§ PASSAGE SHOWN:
In the Higginbotham decision, the Commission expressly found that Pacific Bell's practice of providing customers a "less accurate and less convenient means" of obtaining certain pricing information violates § 451. (Id at *11).
Higginbotham is just the most recent of a long line of recent precedent that has affirmed a utility's obligation pursuant to Section 451 to "owe[] its customers a responsibility to provide all available and accurate information as those customers may require to make an intelligent choice between similar services where such a choice exists." (e.g. In re Pacific Bell D. 8605-072, 21 CPUC2d 182 (1986) and National Communications Center Corp. v. PT&T Co., D. 91784, 3 CPUC2d 672 (1980).
Another recent, and perhaps most analogous, finding to this effect is found in UCAN v. Pacific Bell, D. 01-09-058. In this 2001 decision, the Commission ruled that:
"Marketing tactics that are misleading or potentially misleading are clearly not reasonable under section 451" (at *19) "Section 451 imposes an affirmative duty upon Pacific to ensure that services are provided in a manner that promotes the convenience of its customers. Furthermore, any marketing practice that is potentially misleading violates the ‘reasonable service' requirement of section 451" (at *21). Charges obtained by means of misleading or confusing sales likewise are unjust and unreasonable and therefore unlawful under § 451 (*20).
Precedent under Section 451 shows that the Commission can use Section 451 to adjudicate claims of unfair and deceptive sales practices. Most recently, the Commission based its determination in the UCAN v. Pacific Bell case on previous Commission precedent requiring fair marketing and disclosure to customers. Also, the Commission relies upon Section 451 to find that telephone companies are held to a high standard of disclosure. In First Financial Network v. Pacific Bell the Commission articulated this standard:
In the complex field of communications, no layman can be expected to understand the innumerable offerings under defendant's filed tariffs. When defendant sends out one of its communications consultants to a customer's place of business for the explicit purpose of discussion telephone service, the consultant should point out all the alternative communications systems available to meet the customer's needs. This is [a] duty owed by defendant to its customers. (D. 98-06-014, p. 14; quoting H.V. Welker Inc. v. P.T&T. Co, 69 CPUC 579, 582)
First Financial is applicable to the instant case because it reaffirms a high expectation of honesty and accuracy by telephone company representatives, especially smaller customers who are less well versed in the complex field of telecommunications. (Id, p. 25)
b. b. Sections 451/2896 - full disclosure
Section 2896(a) obligates utilities to provide:
Sufficient information upon which to make informed choices among telecommunications services and providers. This includes, but is not limited to, information regarding the provider's identity, service options, pricing, and terms and conditions of service. A provider need only provide information to its customers on the services which it offers.
The Commission has repeatedly rejected attacks on its authority to enforce Section 2896. [10] After an extensive discussion of the legislative history of Section 2896, This Commission concluded:
Thus, in order to protect consumers, the Legislature codified a minimum regulatory standard requiring telecommunications corporations to provide consumers with the information necessary to make informed choices among services and service providers. This minimum standard reflects traditional regulatory concerns for consumer protection and also emerging concerns about fair competition.

§ PROBLEMS:
A - Decide whether each statement agrees with the passage on utility disclosure duties: (i) In UCAN v. Pacific Bell, the Commission held that a potentially misleading marketing practice violates the "reasonable service" requirement of section 451; (ii) Section 2896(a) requires a provider to inform its customers about services offered by other providers; (iii) UCAN v. Pacific Bell was decided in 1986. For each one, answer yes or no and quote the deciding words of the passage.
B - Rewrite the passage on utility disclosure duties from "First Financial is" to "which it offers.", substituting "service plans" for "service options".

§ DATASET CONTENT:
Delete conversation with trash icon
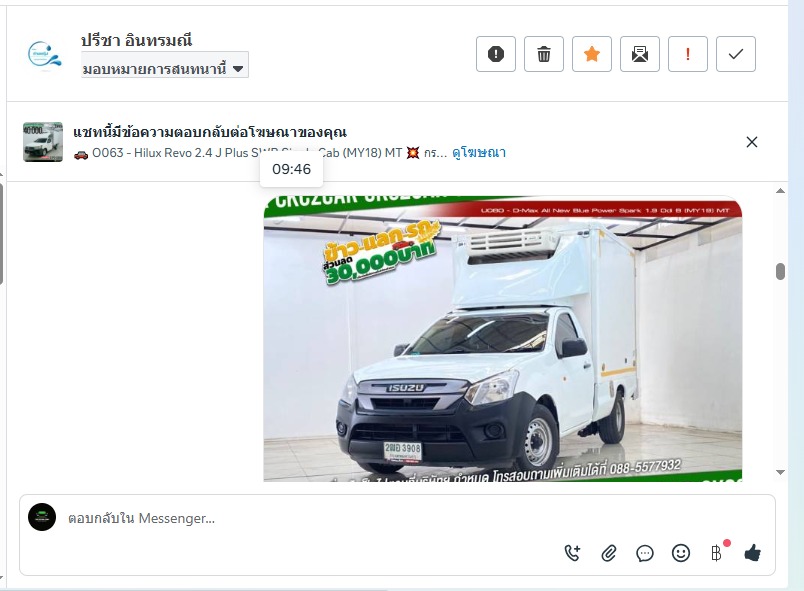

§ SOLUTIONS TO THE TASKS:
A -
(i) Yes: "any marketing practice that is potentially misleading violates the ‘reasonable service' requirement of section 451"
(ii) No: "A provider need only provide information to its customers on the services which it offers."
(iii) No: "In this 2001 decision"

B -
First Financial is applicable to the instant case because it reaffirms a high expectation of honesty and accuracy by telephone company representatives, especially smaller customers who are less well versed in the complex field of telecommunications. (Id, p. 25)
b. b. Sections 451/2896 - full disclosure
Section 2896(a) obligates utilities to provide:
Sufficient information upon which to make informed choices among telecommunications services and providers. This includes, but is not limited to, information regarding the provider's identity, service plans, pricing, and terms and conditions of service. A provider need only provide information to its customers on the services which it offers.